Is New Delhi’s North Block on an ego trip? Nothing else explains the determination with which its officials seem to be pushing a bad idea even after substantial doubts have been raised. This newspaper has already raised questions about the manner of issuance and the intent behind the ordinance issued by the President of India on June 18, 2010 on jurisdictional issues pertaining to unit-linked insurance plans (BS, 29 June 2010). In dealing with questions of regulatory overlap, the Union finance ministry has given itself new powers over financial sector regulators, including the nation’s central bank, the Reserve Bank of India (RBI). The wise thing to do for the government would be to listen to learned comments and the genuine doubts expressed, send the draft Bill to the Parliamentary Standing Committee for Finance and suitably address the core issue of central bank authority and autonomy. Union Finance Minister Pranab Mukherjee has given verbal assurance that nothing will be done by the government to diminish the status of the central bank. This is well taken. But this assurance would have meaning if the government offers to take a second look at the text of the ordinance.
There are two substantial issues at stake. First, the idea of the finance minister chairing a joint committee that has, as its members, secretaries from the Union finance ministry and the chairmen of the Insurance Regulatory and Development Authority (Irda), the Securities and Exchange Board of India (Sebi), and the Pension Fund Regulatory Development Authority (PFRDA), along with the RBI governor, immediately alters the status of the central bank governor. This committee is to be “charged with the responsibility of sorting out all issues of jurisdiction regarding hybrid products or composite instruments having a component of money market investment or securities market instrument or a component of insurance or any other instrument” presently handled by RBI, Irda, Sebi or PFRDA”. In effect, it would mean the finance ministry would be adjudicating on these issues. This is a bad idea. (More so since all the present heads of these institutions are former members of the Indian Administrative Service!) The best way out would be to make the RBI governor the chairman of this joint committee. This would restore to the governor the status of primus inter pares, while allowing the finance ministry to have two senior secretaries conveying its views which would be heard with respect by all concerned.

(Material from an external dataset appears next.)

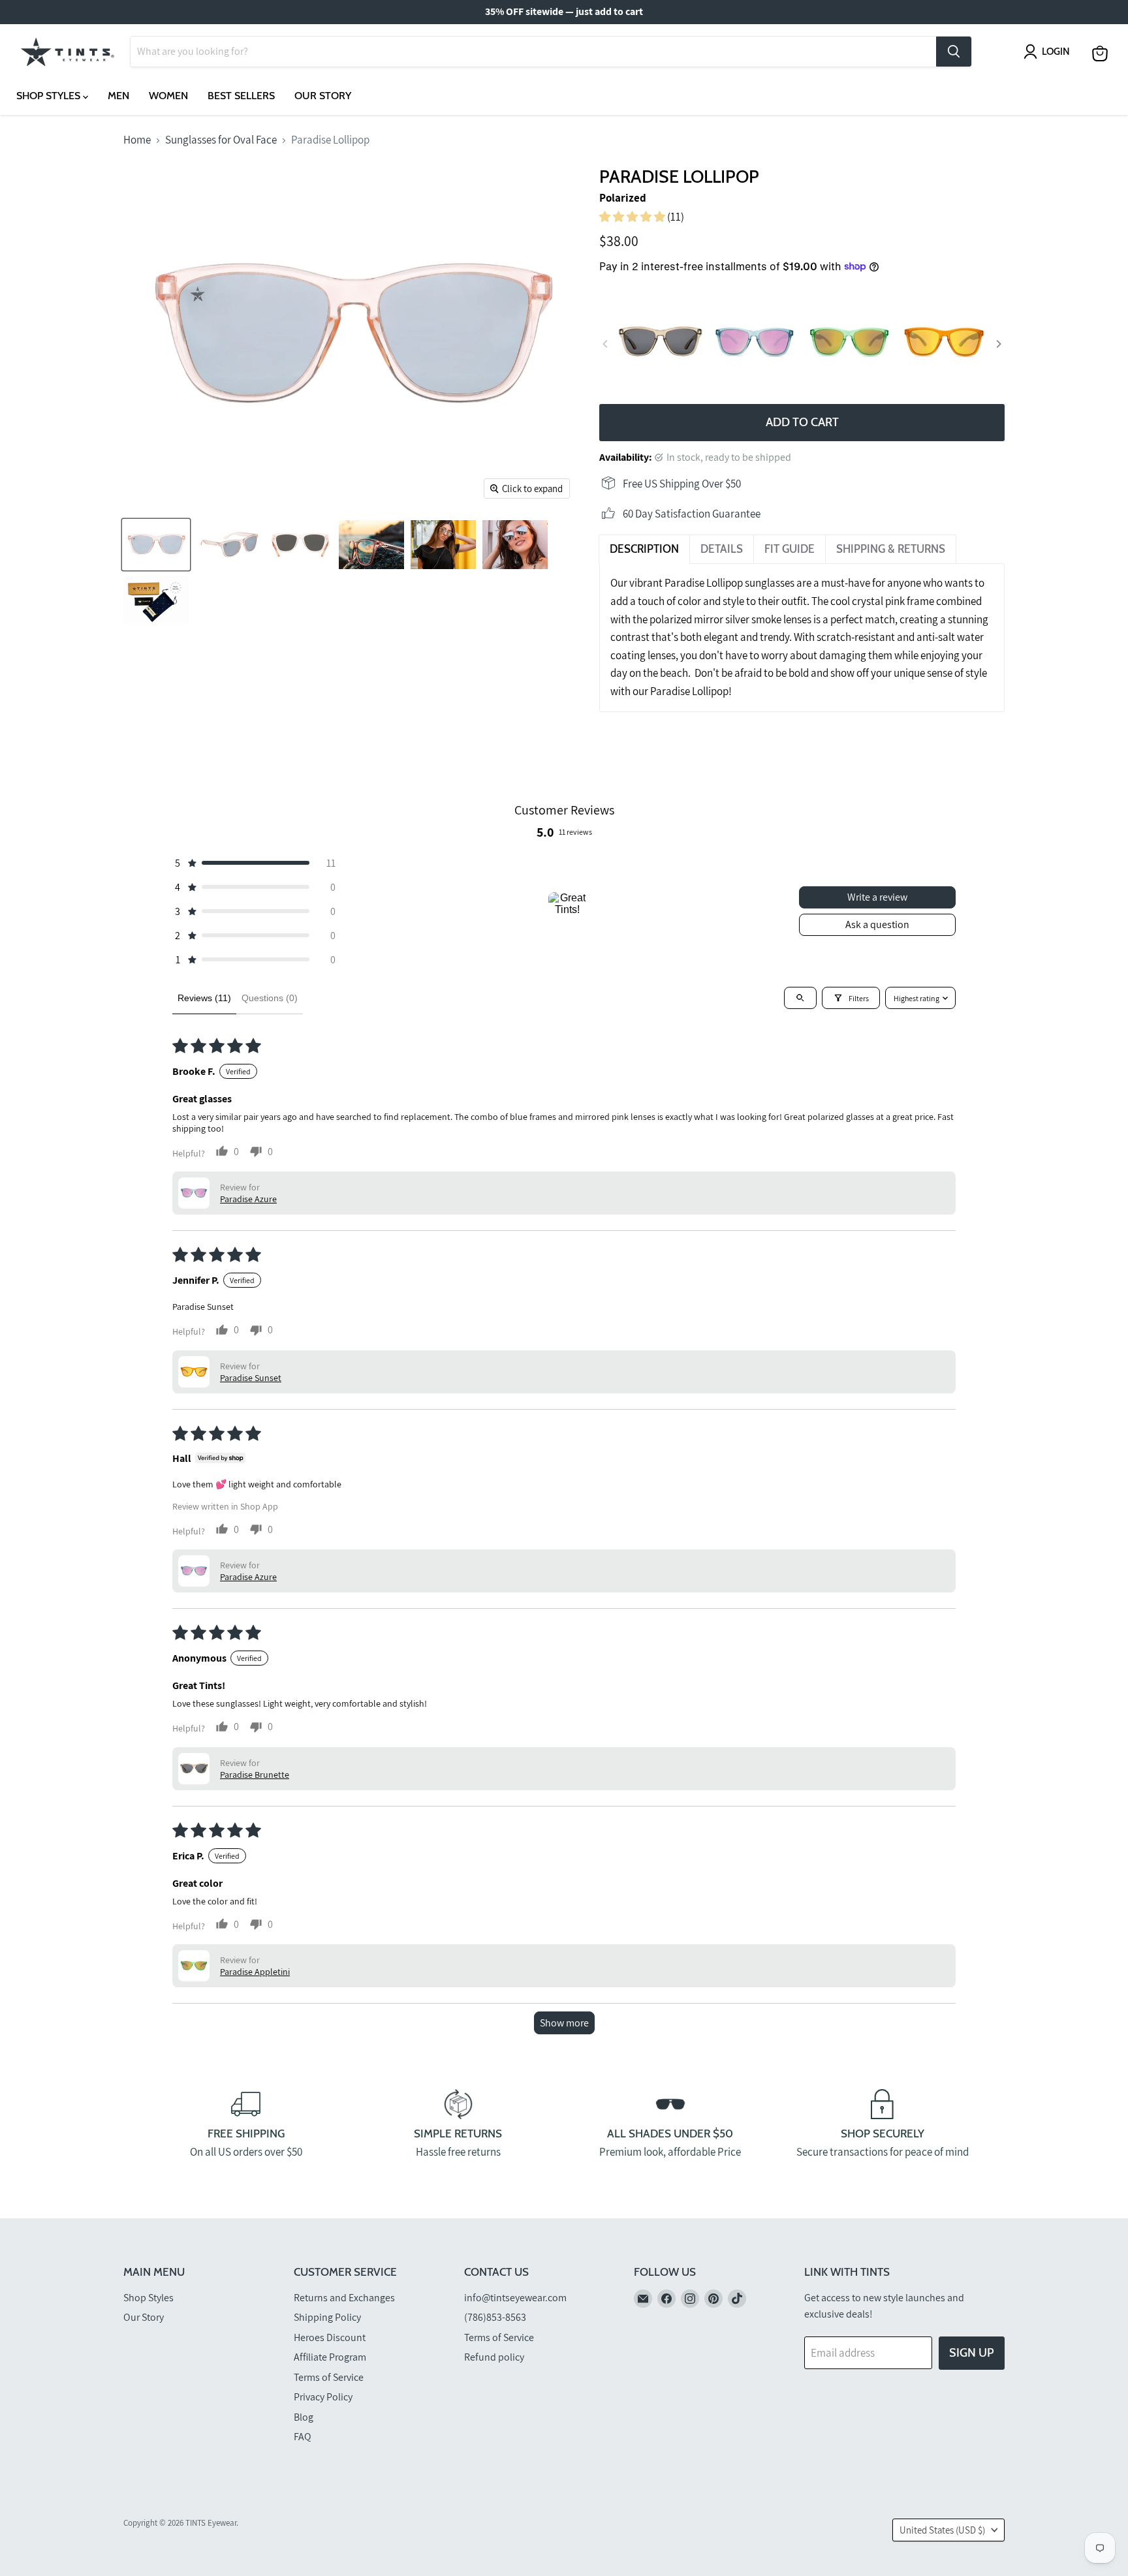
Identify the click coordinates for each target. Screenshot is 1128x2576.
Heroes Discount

Second, the idea that inter-regulatory institution coordination can be done through governmental fiat is a wrong one. Differences between regulators are bound to crop up, jurisdictional issues are bound to arise. The best way to deal with them would be to clarify jurisdictions better, as was done in the case of unit-linked insurance plans, and leave it to the wisdom and experience of regulators to iron out their differences, under the benign chairmanship of the RBI governor and the intent gaze of finance ministry representatives. Bringing the finance minister into this not only politicises the process, but will end all discussion. The finance minister has, after all, the last word on any issue. But to so openly flaunt ministerial authority over institutional autonomy is fraught with negative consequences for economic governance.